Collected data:

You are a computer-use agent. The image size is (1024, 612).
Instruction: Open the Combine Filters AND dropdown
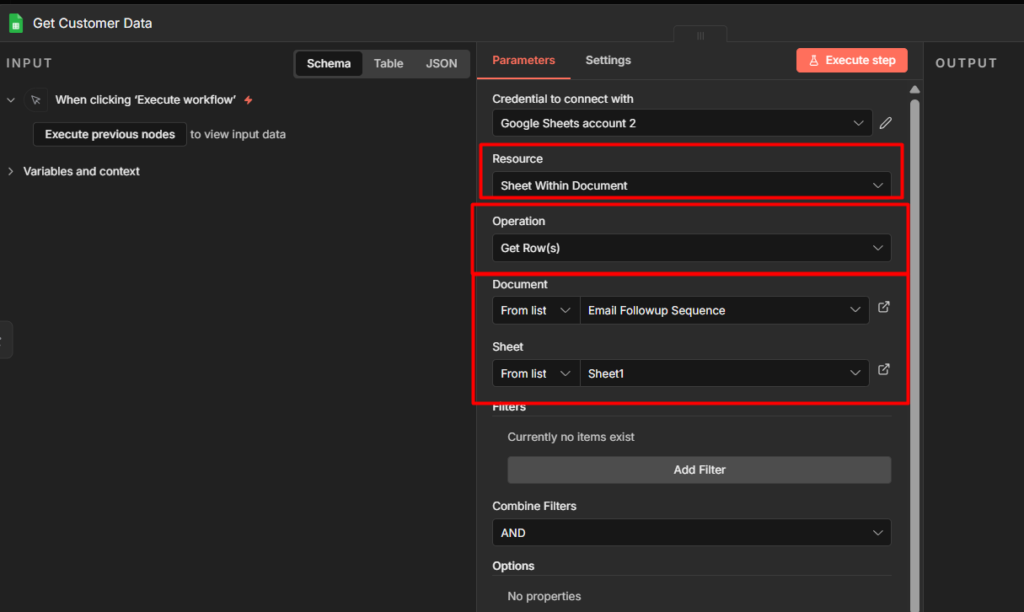[x=690, y=532]
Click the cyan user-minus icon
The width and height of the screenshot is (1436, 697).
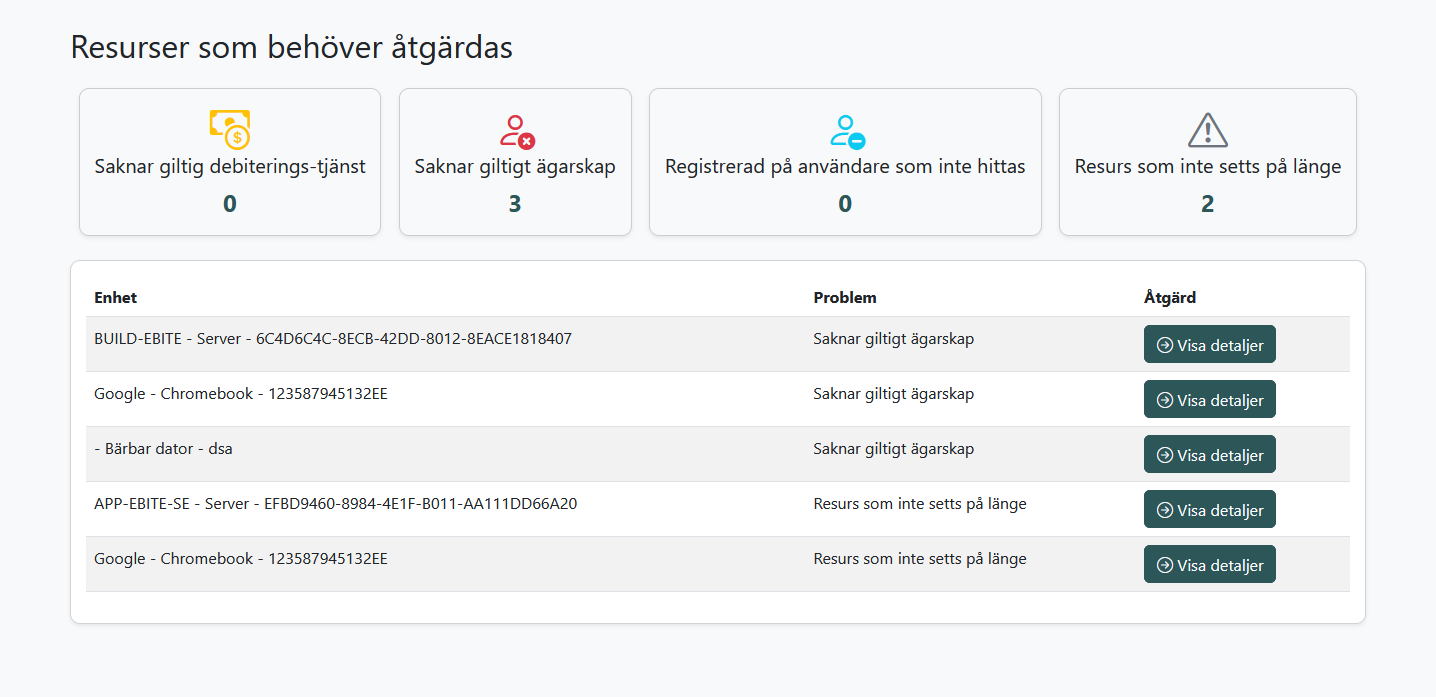[846, 131]
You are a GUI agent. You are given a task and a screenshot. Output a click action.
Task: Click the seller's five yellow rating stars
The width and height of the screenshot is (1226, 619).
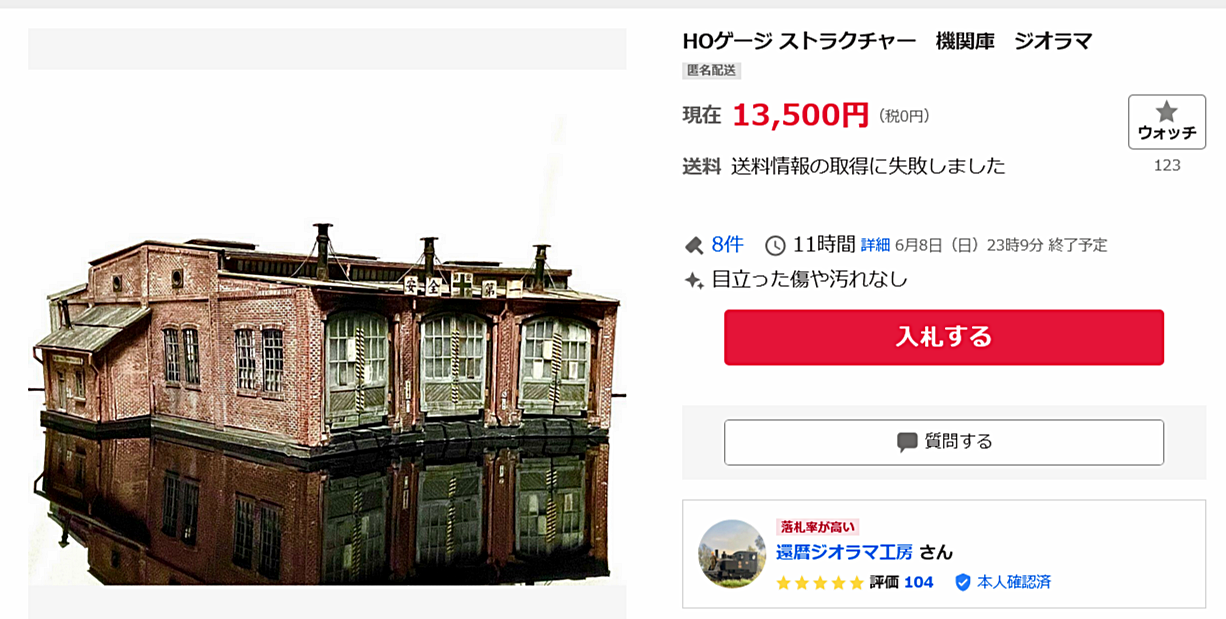pos(820,582)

Task details:
Extract every line above containing the word "agent".

Exercise solution:
You are a computer-use agent. The image size is (1024, 612).
You are a GUI agent. You are given a task and a screenshot. Output a click action.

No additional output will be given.